Move IP Adapter Face ID to core
What does this PR do?
Fixes #7014 #6935
- [x] Switch to PEFT
- [x] Move to core
- [x] Add tests
@yiyixuxu @sayakpaul
Create face embeddings
import torch
import cv2
import numpy as np
from diffusers.utils import load_image
from diffusers import AutoPipelineForText2Image, AutoencoderKL, DDIMScheduler
from insightface.app import FaceAnalysis
image1 = load_image("https://huggingface.co/datasets/YiYiXu/testing-images/resolve/main/ai_face2.png")

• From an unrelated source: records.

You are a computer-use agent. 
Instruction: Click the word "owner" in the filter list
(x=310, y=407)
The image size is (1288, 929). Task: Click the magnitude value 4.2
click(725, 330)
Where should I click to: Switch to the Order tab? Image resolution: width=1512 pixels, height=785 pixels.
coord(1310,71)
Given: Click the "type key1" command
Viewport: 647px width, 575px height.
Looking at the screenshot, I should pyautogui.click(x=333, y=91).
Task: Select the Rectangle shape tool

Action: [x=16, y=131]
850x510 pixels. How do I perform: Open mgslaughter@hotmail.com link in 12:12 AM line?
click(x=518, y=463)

image2 = load_image("https://huggingface.co/datasets/YiYiXu/testing-images/resolve/main/women_input.png")
ref_images = []
app = FaceAnalysis(name="buffalo_l", providers=['CUDAExecutionProvider', 'CPUExecutionProvider'])
app.prepare(ctx_id=0, det_size=(640, 640))
for im in [image1, image2]:
image = cv2.cvtColor(np.asarray(im), cv2.COLOR_BGR2RGB)
faces = app.get(image)
image = torch.from_numpy(faces[0].normed_embedding)
ref_images.append(image.unsqueeze(0))
ref_images = torch.cat(ref_images, dim=0)
IP Adapter Face ID (SD 1.5)
base_model_path ="SG161222/Realistic_Vision_V4.0_noVAE"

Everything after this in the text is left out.